The master looses connection to the agent not the other way around.
- We use SCOM (replace with whatever tools is appropriate to your platform) to monitory that the Tidal master services and Tidal failover services themselves do not go down.
- Keep in mind you'll need to work with your mail administrator to add your Tidal servers into an SMTP mail message allowed if working with Exchange.
Two system events you should define for every Tidal master are:
1) se public connection status - one action email followed by an alert action (Security Level=Warning) :
An error alert has been generated for an unplanned connection outage:
Job Connection Name: <SysConnect>
Job Agent: <JobAgent>
2) se admin failover complete - define a system event on Backup master took over with an action email associated titled "Failover Notice on <SysDate.M/d/yyyy>" with message as follows:
The primary Tidal master has failed over to the backup Tidal master.
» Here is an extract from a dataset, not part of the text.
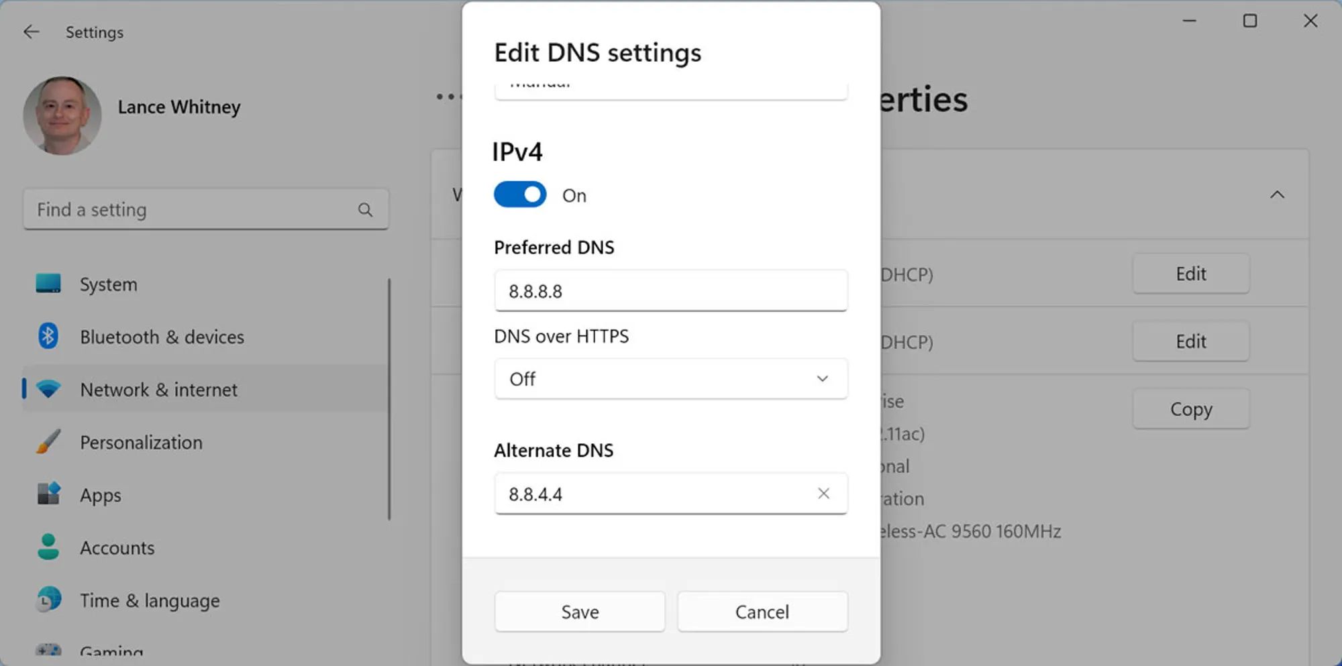The image size is (1342, 666).
Task: Click the Bluetooth icon in sidebar
Action: [48, 336]
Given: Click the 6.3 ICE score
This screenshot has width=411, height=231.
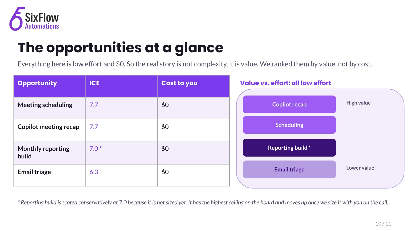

Before the end of the next business day, investigate the reason and as soon as practical restore service to use to the primary Tidal master.
For our connection messages down, we use something like this:
Subject=FYI: Connection Down: <SysConnect> on <SysName>
The Tidal connection mentioned in the subject line has gone down, please investigate.
Possible Root Causes:
1) maintenance was performed without a defined Tidal outage when a server or service was brought down.
2) server or service is down ( remote into your server to verify if the server is down, is so, escalate with Infrastructure ext ZZZZ rather than with our Tidal Administrators )
Take appropriate action contacting a Tidal Administrator or Infrastructure Administrator as necessary if the connection remains inactive for more than 15 minutes.